The Travails of Comparing Generative Models

Recent tech headlines have been dominated by breathless stories about AI bursting into new domains. Brushing aside the hype, there have in fact been astounding achievements in the application of ML techniques to autonomous systems, computer vision, and natural language processing.

Much of these gains have been made in the field of supervised learning - the task of learning a mapping from some input variables to some output variables given a collection of input-output pairs. Indeed, there is a growing viewpoint that the new techniques have rendered several supervised learning domains "solved". It's hard to argue with such an attitude when a computer model can recognize traffic signs or convert images to text at a rate far superior to humans.

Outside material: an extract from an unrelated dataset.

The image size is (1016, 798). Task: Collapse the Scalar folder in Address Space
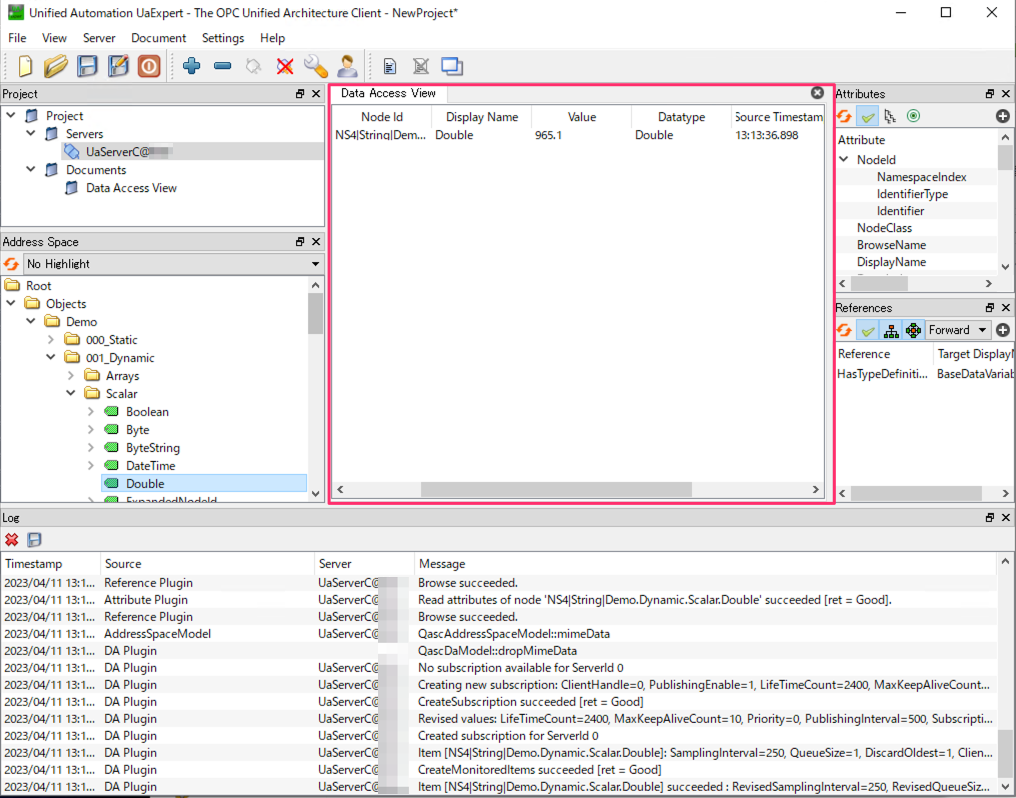(70, 393)
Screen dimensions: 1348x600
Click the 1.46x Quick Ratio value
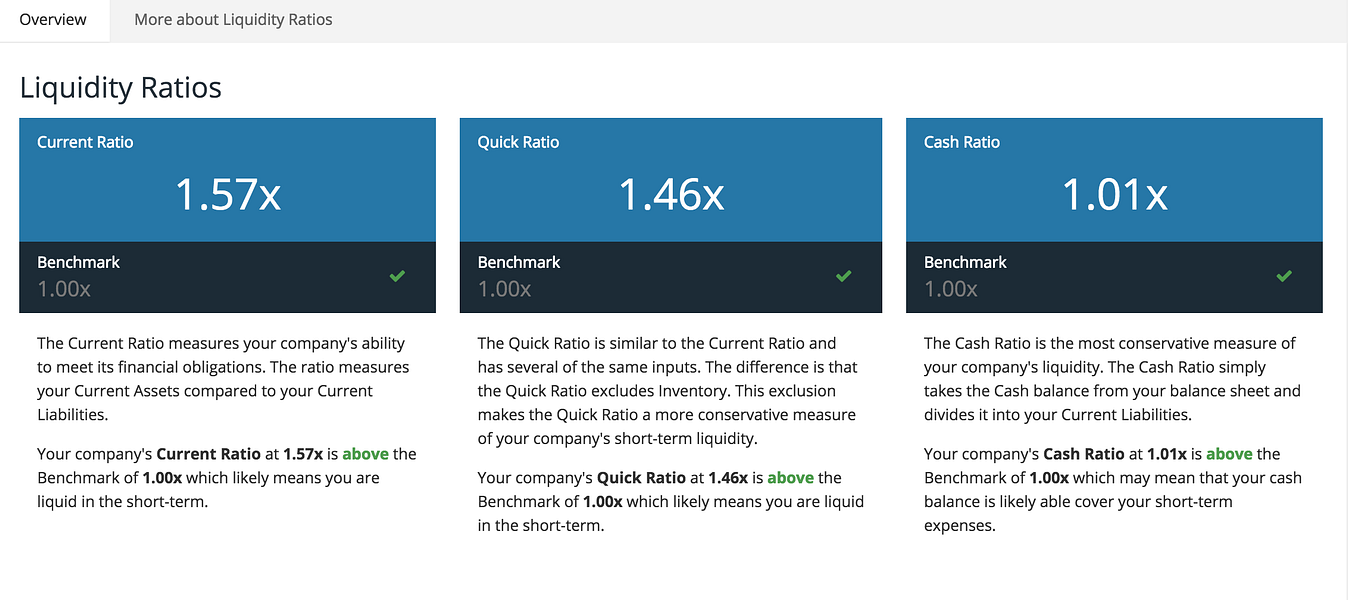click(671, 194)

But simpler problems always give way to harder ones. Increasingly, the task of machine learning will be to explore the formidable frontier of unsupervised learning. Unsupervised learning is the task of learning a representation inherent in some data - without anything but the data itself. This definition is broad; it includes summarization, clustering, and density estimation. We can restrict the definition to one closer to what Yann LeCun prefers to call predictive learning - the task of learning a model that can predict the values of any subset of variables in a dataset conditioned on the rest. This confines his notion of unsupervised learning roughly to that of joint probability density estimation. Namely, given a dataset, learn a model which represents either explicitly or implicitly a joint probability distribution over all the variables in the dataset. From such a model one can then perform any prediction task by conditioning. Even under this more restrictive definition, LeCun made the following characterization:

'If [artificial] intelligence was a cake, unsupervised learning would be the cake, supervised learning would be the icing on the cake, and reinforcement learning would be the cherry on the cake. We know how to make the icing and the cherry, but we don't know how to make the cake.' - Yann LeCun NIPS 2016

Most models that estimate joint probability functions are generative. This means that the model affords a means of generating samples drawn from the modeled distribution. Pursuing this exceedingly useful property follows from what we dub the 'generative thesis' - that a good way to understand the structure of a dataset is to simulate processes that generate the data. The problem of modeling a dataset becomes the problem of building a machine that can generate new data points as if they had come from the original dataset.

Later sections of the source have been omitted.